Enter Longaville, with papers. The King steps aside.

 What, Longaville, and reading! Listen, ear.
BEROWNE, aside 
 Now, in thy likeness, one more fool appear!
LONGAVILLE Ay me! I am forsworn.
BEROWNE, aside 
45 Why, he comes in like a perjure, wearing papers!
KING, aside 
 In love, I hope!

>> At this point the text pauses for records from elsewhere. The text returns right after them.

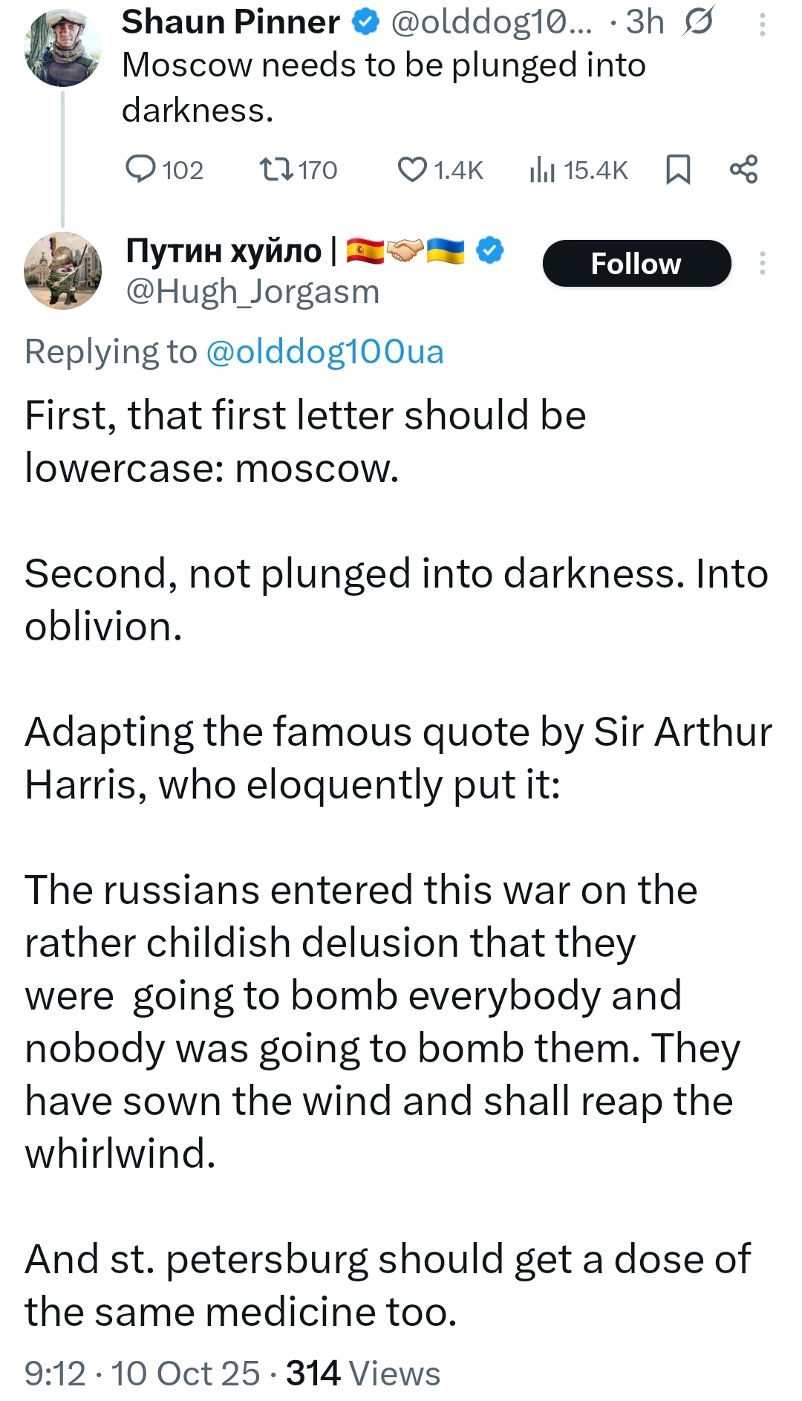Tap the 3h timestamp on the parent tweet
Image resolution: width=802 pixels, height=1401 pixels.
coord(645,22)
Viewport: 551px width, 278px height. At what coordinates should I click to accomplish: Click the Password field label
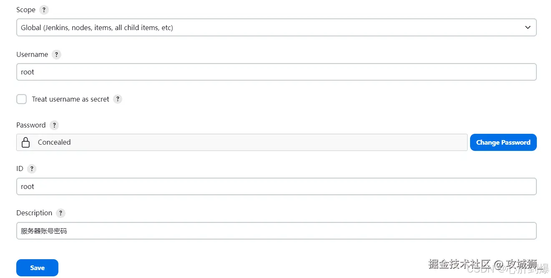(31, 125)
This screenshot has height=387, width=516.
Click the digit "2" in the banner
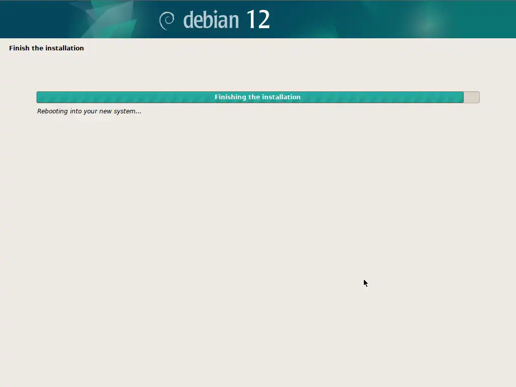click(264, 20)
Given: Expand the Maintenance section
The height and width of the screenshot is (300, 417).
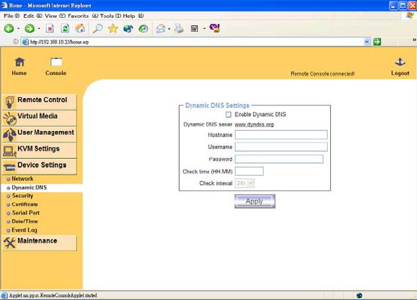Looking at the screenshot, I should coord(39,242).
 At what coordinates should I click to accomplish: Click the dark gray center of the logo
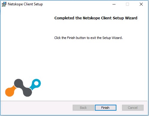pyautogui.click(x=23, y=88)

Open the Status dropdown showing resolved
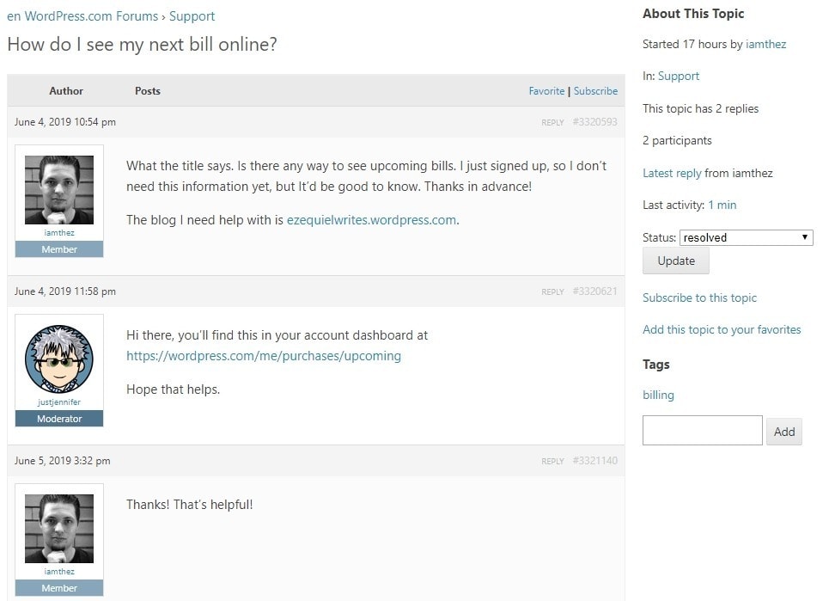(746, 237)
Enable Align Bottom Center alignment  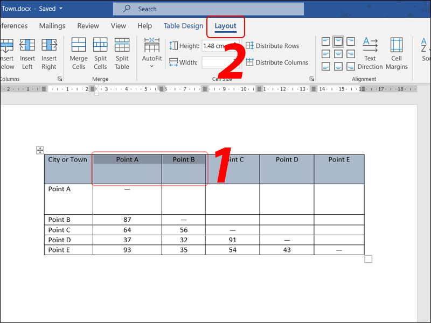click(338, 66)
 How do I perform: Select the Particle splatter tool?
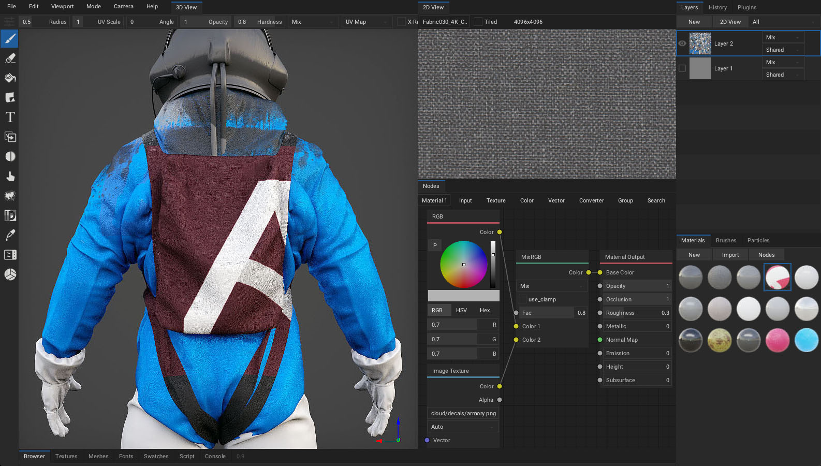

Sweet fellowship in shame.
BEROWNE, aside 
 One drunkard loves another of the name.
LONGAVILLE 
 Am I the first that have been perjured so?
BEROWNE, aside 
 I could put thee in comfort: not by two that I know.

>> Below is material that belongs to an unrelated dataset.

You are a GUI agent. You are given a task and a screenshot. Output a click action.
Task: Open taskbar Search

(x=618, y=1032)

50 Thou makest the triumviry, the corner-cap of
 society,
 The shape of love’s Tyburn, that hangs up simplicity.
LONGAVILLE 
 I fear these stubborn lines lack power to move.
 Reads. O sweet Maria, empress of my love—
55 These numbers will I tear and write in prose.
He tears the paper.
BEROWNE, aside 
 O, rhymes are guards on wanton Cupid’s hose.
 Disfigure not his shop!
LONGAVILLE, taking another paper  This same shall go.
(He reads the sonnet.)
 Did not the heavenly rhetoric of thine eye,
60  ’Gainst whom the world cannot hold argument,
 Persuade my heart to this false perjury?
  Vows for thee broke deserve not punishment.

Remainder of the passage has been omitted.